After giving up the series-clinching home run to Toronto Blue Jays' right fielder José Bautista in game 5 of the 2015 American League Division Series, Dyson confronted Edwin Encarnación of the Blue Jays and informed him that he did not approve of Bautista's subsequent bat flip. Dyson also became involved in a confrontation with Blue Jays' shortstop Troy Tulowitzki over his displeasure. The exchanges led to both dugouts emptying and a long delay in completing the game. In explaining his actions afterwards, Dyson told reporters, "(Bautista)'s a huge role model for the younger generation that's coming up and playing this game. He's doing stuff that kids do in whiffle ball games and backyard baseball."

== Domestic violence lawsuit ==
On November 26, 2019, Dyson was accused of domestic violence by an ex-girlfriend, prompting an investigation by Major League Baseball. The alleged victim, Alexis Blackburn, said in two lengthy Instagram posts that Dyson had bullied her and was violent towards both her and her cat during the time they were a couple. On March 5, 2021, MLB suspended Dyson the entire 2021 season as a violation of the league's personal conduct policy.
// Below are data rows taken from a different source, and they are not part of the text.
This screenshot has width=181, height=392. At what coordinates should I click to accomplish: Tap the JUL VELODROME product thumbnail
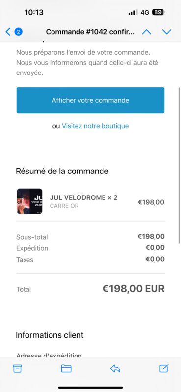click(29, 201)
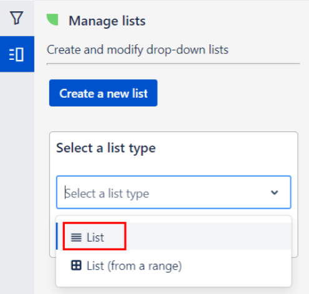Click the lines icon next to List

coord(76,237)
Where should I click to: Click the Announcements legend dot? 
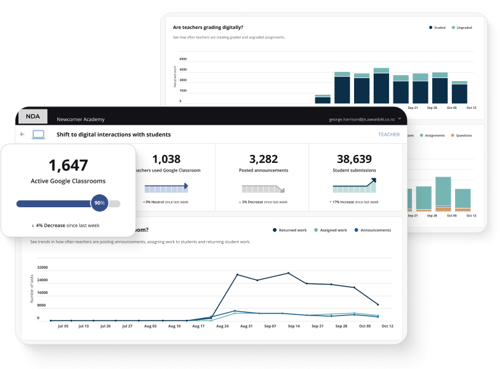(x=357, y=230)
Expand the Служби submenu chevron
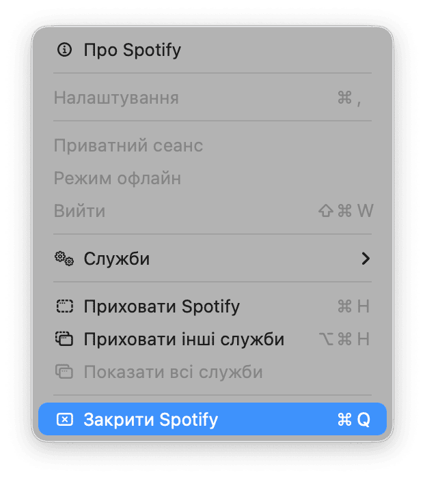425x479 pixels. (366, 259)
On December 29, 2021, Blackburn accused Dyson of rape, battery, and infliction of emotional distress. In the complaint, Blackburn alleged that Dyson pointed a loaded gun at her in February 2017 and raped her two years later. The filing also accused Dyson of emotional distress towards Blackburn and stated that he frequently used racial slurs when referring to other MLB players, calling Black players "niggers" and Latino players "poor Mexicans".